Abandoned by members of Congress, who left a lot of low-income energy users out in the cold as they headed for their own home holiday fires, natural gas end users are turning to federal agencies to stem the tide of high prices.

South Carolina officials are calling for an investigation of prices by the Federal Energy Regulatory Commission and the Commodity Futures Trading Commission (CFTC), and Wisconsin consumer representatives are asking the Federal Trade Commission (FTC) to block the merger of ConocoPhillips and Burlington, noting that “drilling on Wall Street” does nothing to increase supply.

“There is no assertion by natural gas marketers – nor is the [Office of Regulatory Staff] aware of any prevailing empirical data that suggests the nation is in short supply of natural gas,” according to a news release by the South Carolina agency. Duke Scott, executive director of the agency, said letters had been sent to the FERC and the CFTC asking for an investigation as to why natural gas prices are so high when there appears — despite the hurricanes — to be plenty of supply.

According to the U.S. Energy Information Administration, the supply of natural gas in storage is slightly above the five-year average, Scott pointed out, adding that suppliers have not called for curtailments. The South Carolina agency, which represents the state administration on consumer matters, also asked the state’s congressional delegation to call for an investigation into whether wholesalers are manipulating the market.

Scott said the agency had never asked for an investigation before, but was doing so now.

And from the coldest part of the nation comes a plea for the FTC to block the merger of ConocoPhillips and Burlington, with the claim it would concentrate control of supplies and send prices even higher.

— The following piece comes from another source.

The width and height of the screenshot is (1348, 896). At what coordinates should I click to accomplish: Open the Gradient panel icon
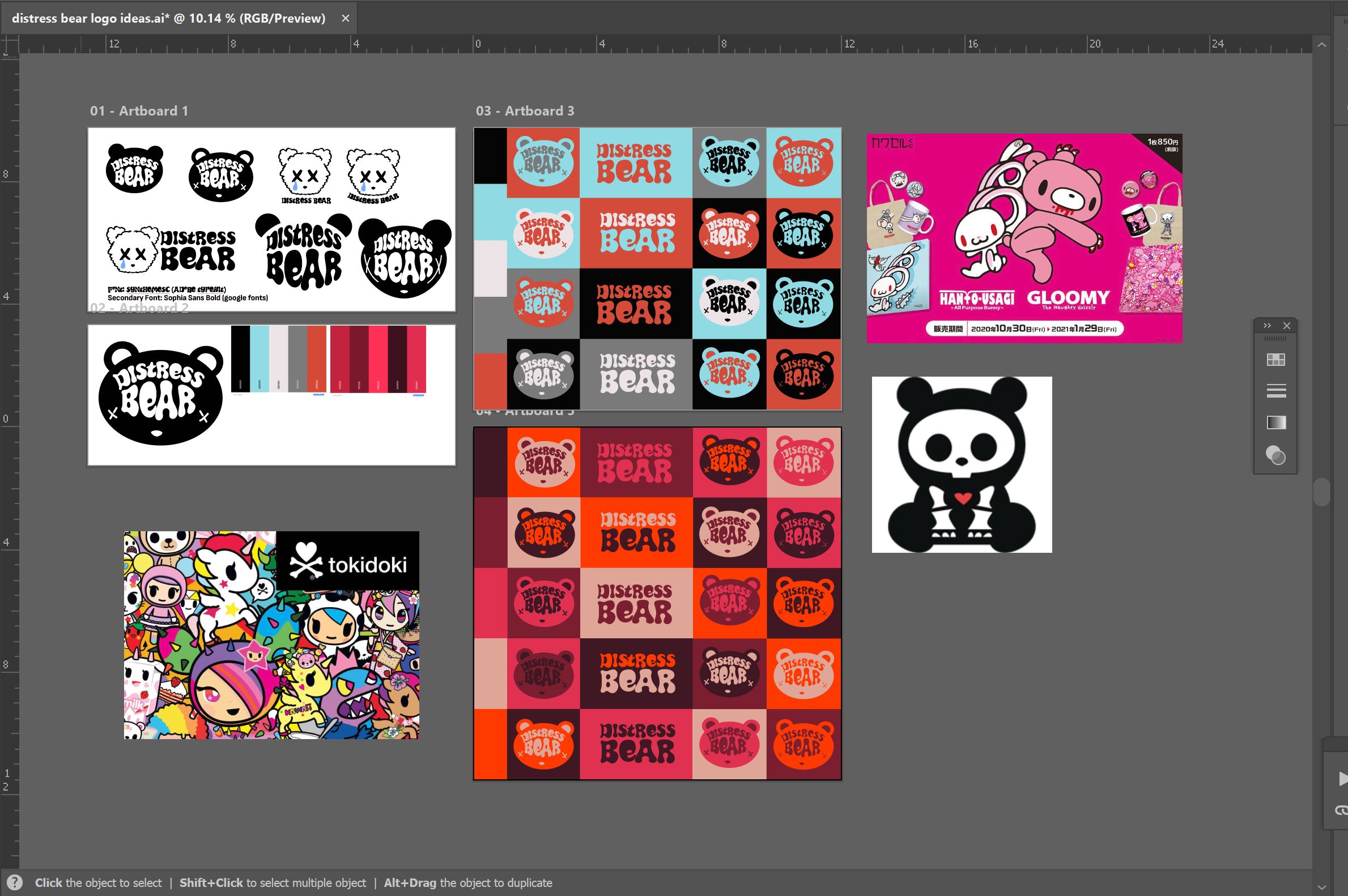click(1275, 423)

Rod Nilsestuen, Secretary of the Wisconsin Department of Agriculture, Trade and Consumer Protection (DATCP), said the acquisition would make ConocoPhillips-Burlington the world’s second largest natural gas producer. “With even less competition, the ability to control prices by controlling supply becomes increasingly dangerous to the citizens of Wisconsin and the nation.”

Nilsestuen said that at a hearing held earlier this month by DATCP, Thomas Mathiasmeier, a ConocoPhillips executive, testified that, “we have to invest in increasing supply.”

“But it looks like ConocoPhillips is doing their drilling on Wall Street, spending $35.6 billion to purchase an already existing company does nothing to increase the supply of natural gas. This business choice only hurts consumers who will continue to pay extremely high prices because oil companies are consolidating their control over supply,” Nilsestuen said.

Meanwhile, as one of its last acts before heading home of the holidays, the Congress voted against action to open certain resource-rich portions of Alaska to drilling and cut out extra funding for low-income energy assistance, leaving the funding total at less than last year, despite the higher prices.

“The Senate failed to provide any solutions for energy consumers this winter. They stripped out measures to help the needy pay their energy bills and they stripped out measures to increase domestic supplies of energy. This is tragic,” said AGA President David N. Parker (see Daily GPI, Dec. 23).